The input:
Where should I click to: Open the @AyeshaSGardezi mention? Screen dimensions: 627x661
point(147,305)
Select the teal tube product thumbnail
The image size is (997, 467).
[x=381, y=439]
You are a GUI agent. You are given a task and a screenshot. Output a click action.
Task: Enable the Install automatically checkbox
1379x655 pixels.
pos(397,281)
==
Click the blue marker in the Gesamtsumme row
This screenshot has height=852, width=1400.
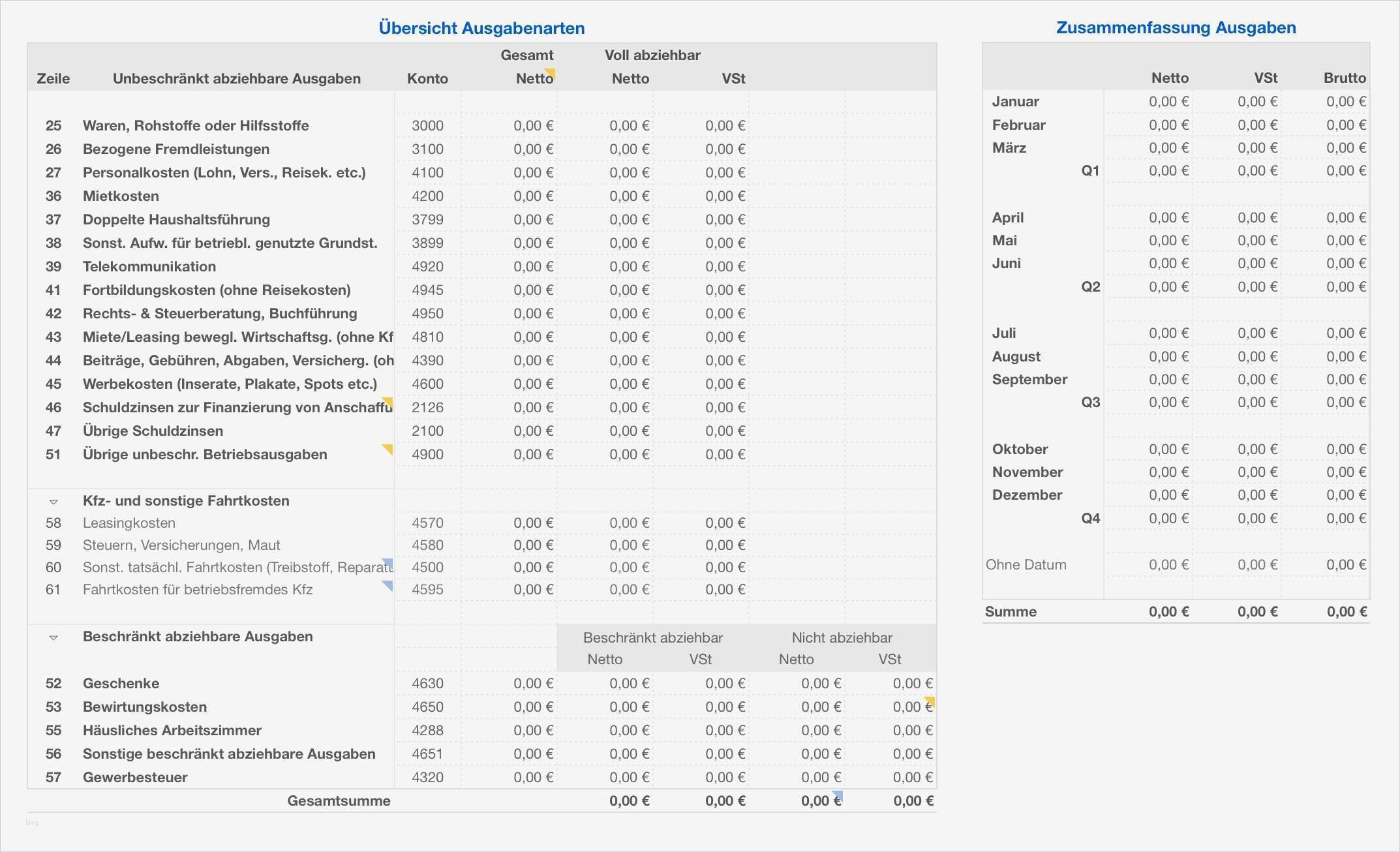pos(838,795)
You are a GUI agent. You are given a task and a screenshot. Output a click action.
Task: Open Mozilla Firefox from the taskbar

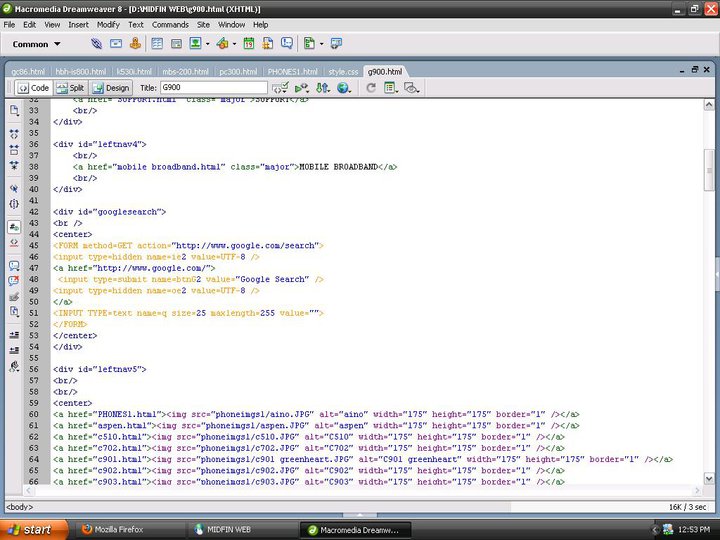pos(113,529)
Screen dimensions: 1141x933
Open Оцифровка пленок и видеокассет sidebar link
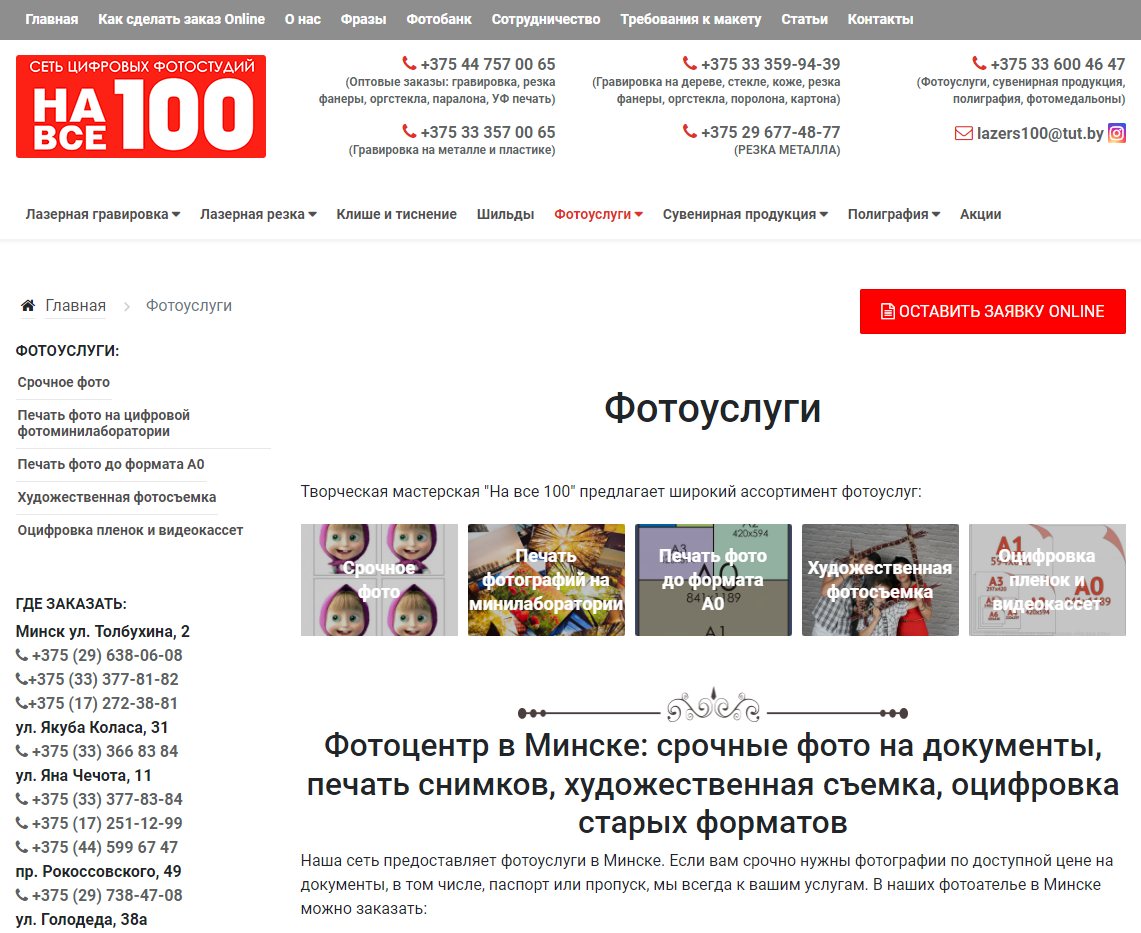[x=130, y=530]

Directions for this task: Please return, unchanged, each line from the entries above that contains the word "Open".

Solution below:
Where should I click to: Open the @AyeshaSGardezi mention? Screen dimensions: 627x661
Task: Open Mozilla Firefox from the taskbar
Open Оцифровка пленок и видеокассет sidebar link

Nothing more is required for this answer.